Release Regret and Forgive Yourself
A misconception about anxiety is that it only relates to the future; something impending, uncertain, something that will happen in the future, or something that may happen in the future. And while those things are all graciously true of anxiety, that is not the ending of understanding. It also affects the past—and can stem from regret. Particularly self-loathing and suffering around a past choice or decision; the inability to forgive yourself for some act or choice or feeling.
“I wish I had not have dated that person”, “I could have told that person no or yes”, “I should have known to take that other job”, or “If only I had spent more time with my loved one”.
There’s a relatively reasonable solution and re-frame for this, if you can get there. It has helped both myself and my clients.
Had you known then, what you know now, or had you understood then what you understand now, or felt then what you feel now, you would not have made the same choice. Take these words in. I want you to say them aloud for true understanding:
Had I known then, what I know now, I may not have made the same choice.
Had I understood then, what I understand now, I may not have made the same choice.
Had I felt then, what I feel now, I may not have made the same choice.

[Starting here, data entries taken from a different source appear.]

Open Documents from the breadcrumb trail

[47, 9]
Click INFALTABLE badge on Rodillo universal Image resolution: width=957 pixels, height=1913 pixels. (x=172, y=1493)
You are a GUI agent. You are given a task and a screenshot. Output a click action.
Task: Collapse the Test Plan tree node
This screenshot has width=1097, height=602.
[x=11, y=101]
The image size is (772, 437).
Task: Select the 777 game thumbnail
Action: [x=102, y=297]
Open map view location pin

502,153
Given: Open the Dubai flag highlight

Okay. So really listen to what you’ve said. You’ve just said that under different circumstances with different information, you may have made a different choice. So that in an out of itself is cause for self-compassion. Because you didn’t have the feeling you have now, you didn’t know what you know now, you didn’t understand what you understand now. You simply did not have the same information.
Let’s break this down some more. Regret says “if that were” or “if I had” etc. But you did not have, and you were not. Regret is hopefulness in a past life, further, seeing as though the past is gone this hopefulness immediately is understood as helplessness. So why is this such an AHA moment?

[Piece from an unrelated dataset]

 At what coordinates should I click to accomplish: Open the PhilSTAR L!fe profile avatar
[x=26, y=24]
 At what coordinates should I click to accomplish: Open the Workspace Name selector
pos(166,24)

Hopefulness brings about possibility, but there isn’t a possibility for a different outcome for something that has already taken place. This is regret. It is self-loathing on past hopefulness, which we know isn’t possible.
We judge our prior selves, prior choices and prior feelings with our current minds.

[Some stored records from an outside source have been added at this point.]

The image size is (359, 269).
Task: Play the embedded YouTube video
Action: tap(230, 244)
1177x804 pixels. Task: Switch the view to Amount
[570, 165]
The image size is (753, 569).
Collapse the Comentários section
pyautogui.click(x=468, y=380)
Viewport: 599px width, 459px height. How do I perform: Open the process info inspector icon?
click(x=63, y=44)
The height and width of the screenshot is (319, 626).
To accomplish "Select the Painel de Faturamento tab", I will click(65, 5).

Okay, now that we’ve broken it down, let’s rip it up. Knowing and acknowledging that you did not have the same information closes the book on regret. It turns the language of possibility, “If I had known, I should have understood” into the language of absolute --”I merely did not understand”, “I simply did not know”.
You are allowed to feel whatever it is that you feel about your past and future. Taking on this re-frame or other perspective of looking at a past situation, doesn’t erase your feelings of the situation nor does it take away your disagreement of the fact that the situation took place in the first place. It just loosens the anxiety surrounding your decisions and choices at that time.
It is freeing yourself from the responsibility of knowing, feeling and understanding at a time when you simply didn’t.